En este sentido hay que agradecer el intento de Vadim Perelman de salirse de la hoja de ruta habitual en el subgénero de campos de concentración. El problema surge cuando, a pesar de poder identificar claramente estos desvíos, todo acaba por ser un más de lo mismo, un déjà vu de una historia mil veces vista a pesar de los matices propios de la trama.
Probablemente El Profesor de Persa adolece de una puesta en escena plana y rutinaria. Está bien querer transmitir la atmósfera casi incolora y plomiza del lugar, pero no a costa de reducir a la mínima expresión cualquier atisbo de riesgo visual. Cierto es que de esta manera casi podemos palpar esa rutina condenatoria de su protagonista, pero también ahogando cualquier emotividad que pudieras sentir por su drama personal.
La sensación es que estamos ante una obra que, aunque técnicamente correcta, se mueve con pies de plomo intentando evitar los excesos tanto de dramatización como de la pornografía de la barbarie. Un filme que solo se permite respirar en una escena final que de forma precisa consigue explicar y resumir todo lo que ha intentado contar de forma abstrusa (y un tanto torpe) durante el resto del metraje.
A pesar de ser una película que pivota de forma muy clara en la relación de dos personajes opuestos en apariencia (y que, cómo no, acabaran por empatizar a pesar del abismo que les separa) se echa de menos un retrato algo más profundo de ellos. Al final se reduce a cuatro brochazos de definición y algún detalle esbozado conforme avanza la trama dando la impresión de que, en realidad, parecen ir a remolque de lo que se quiere contar en lugar de ser la correa de transmisión principal de los acontecimientos.

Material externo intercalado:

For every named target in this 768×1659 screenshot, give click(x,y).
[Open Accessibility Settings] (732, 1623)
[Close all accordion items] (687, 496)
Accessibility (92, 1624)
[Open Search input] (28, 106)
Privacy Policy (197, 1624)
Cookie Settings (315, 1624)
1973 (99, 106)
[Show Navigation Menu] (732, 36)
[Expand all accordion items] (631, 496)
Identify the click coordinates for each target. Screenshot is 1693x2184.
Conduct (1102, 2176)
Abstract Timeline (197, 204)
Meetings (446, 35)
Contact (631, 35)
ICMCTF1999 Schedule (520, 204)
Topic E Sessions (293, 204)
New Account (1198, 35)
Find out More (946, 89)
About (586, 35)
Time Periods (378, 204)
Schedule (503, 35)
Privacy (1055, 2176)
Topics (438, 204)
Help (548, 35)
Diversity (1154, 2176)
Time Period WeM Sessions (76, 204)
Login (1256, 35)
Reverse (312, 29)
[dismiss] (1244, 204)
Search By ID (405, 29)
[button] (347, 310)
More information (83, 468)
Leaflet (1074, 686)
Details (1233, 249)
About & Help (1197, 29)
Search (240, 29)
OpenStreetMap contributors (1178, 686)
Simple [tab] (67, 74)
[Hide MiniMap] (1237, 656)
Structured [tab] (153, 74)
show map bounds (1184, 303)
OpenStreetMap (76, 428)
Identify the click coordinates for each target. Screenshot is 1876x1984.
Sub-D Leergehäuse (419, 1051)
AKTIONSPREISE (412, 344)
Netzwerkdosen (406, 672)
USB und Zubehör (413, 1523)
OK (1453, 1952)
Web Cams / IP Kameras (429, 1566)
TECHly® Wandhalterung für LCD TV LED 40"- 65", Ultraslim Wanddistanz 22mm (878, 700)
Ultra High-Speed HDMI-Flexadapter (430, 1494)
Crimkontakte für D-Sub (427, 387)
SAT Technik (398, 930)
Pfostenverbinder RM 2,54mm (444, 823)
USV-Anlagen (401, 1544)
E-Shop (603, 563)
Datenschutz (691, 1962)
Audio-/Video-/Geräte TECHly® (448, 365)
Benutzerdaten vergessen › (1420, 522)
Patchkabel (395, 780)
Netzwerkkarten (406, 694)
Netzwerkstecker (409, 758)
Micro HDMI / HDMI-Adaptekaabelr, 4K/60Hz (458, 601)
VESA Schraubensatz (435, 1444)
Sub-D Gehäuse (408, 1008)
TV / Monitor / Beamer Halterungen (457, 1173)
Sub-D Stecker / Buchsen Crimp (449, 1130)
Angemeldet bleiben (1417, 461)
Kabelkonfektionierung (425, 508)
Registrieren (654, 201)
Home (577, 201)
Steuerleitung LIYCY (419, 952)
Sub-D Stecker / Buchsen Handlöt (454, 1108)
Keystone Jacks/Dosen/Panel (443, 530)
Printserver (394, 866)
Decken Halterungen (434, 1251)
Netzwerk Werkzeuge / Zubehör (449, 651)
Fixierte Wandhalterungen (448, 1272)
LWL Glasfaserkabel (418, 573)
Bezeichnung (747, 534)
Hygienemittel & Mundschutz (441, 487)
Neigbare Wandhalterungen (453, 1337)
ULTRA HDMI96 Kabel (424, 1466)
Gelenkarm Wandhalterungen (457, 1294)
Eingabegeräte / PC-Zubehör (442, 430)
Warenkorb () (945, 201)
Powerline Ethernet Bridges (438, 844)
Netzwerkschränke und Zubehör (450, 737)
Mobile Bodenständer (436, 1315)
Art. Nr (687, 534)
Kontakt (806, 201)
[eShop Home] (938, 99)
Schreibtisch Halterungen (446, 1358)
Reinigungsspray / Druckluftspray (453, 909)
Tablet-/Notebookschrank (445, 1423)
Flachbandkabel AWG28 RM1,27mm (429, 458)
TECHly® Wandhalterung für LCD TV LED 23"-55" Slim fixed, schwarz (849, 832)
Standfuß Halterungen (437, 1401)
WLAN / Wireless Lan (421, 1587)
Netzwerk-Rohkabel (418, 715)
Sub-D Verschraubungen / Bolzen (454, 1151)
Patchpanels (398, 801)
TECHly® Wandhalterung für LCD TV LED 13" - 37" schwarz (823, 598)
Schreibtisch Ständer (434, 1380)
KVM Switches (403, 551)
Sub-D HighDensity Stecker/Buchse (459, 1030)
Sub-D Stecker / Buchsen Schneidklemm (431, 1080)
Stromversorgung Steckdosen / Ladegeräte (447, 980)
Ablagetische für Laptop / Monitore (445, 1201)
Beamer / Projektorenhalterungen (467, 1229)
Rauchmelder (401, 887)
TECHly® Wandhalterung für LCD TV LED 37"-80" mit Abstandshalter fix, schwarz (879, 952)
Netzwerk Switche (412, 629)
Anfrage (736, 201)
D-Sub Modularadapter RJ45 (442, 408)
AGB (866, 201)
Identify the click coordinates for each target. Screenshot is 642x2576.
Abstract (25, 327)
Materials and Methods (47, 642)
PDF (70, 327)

¿Qué nos queda al final? Pues lo habitual, nazis malignos gritando hasta para darse los buenos días, víctimas de genocidio pasando frío y hambre y un protagonista más impávido que dolorido. Un cóctel que hace bastante difícil tomarse en serio esta especie de fábula sobre la supervivencia, el recuerdo y la necesidad de comunicarse, aunque sea en un idioma inventado.
De hecho, el tema del falso idioma es involuntariamente el mejor resumen de lo que es la película. Un intento de recreación de filme clásico de prisioneros de guerra que acaba siendo un decorado, una bastida de cartón piedra de lo que realmente quería ser. Una película cuyo peor pecado es su intención de querer explicar algo relevante (en lo histórico y en lo emocional) y acabar siendo una pieza de aburrida intrascendencia.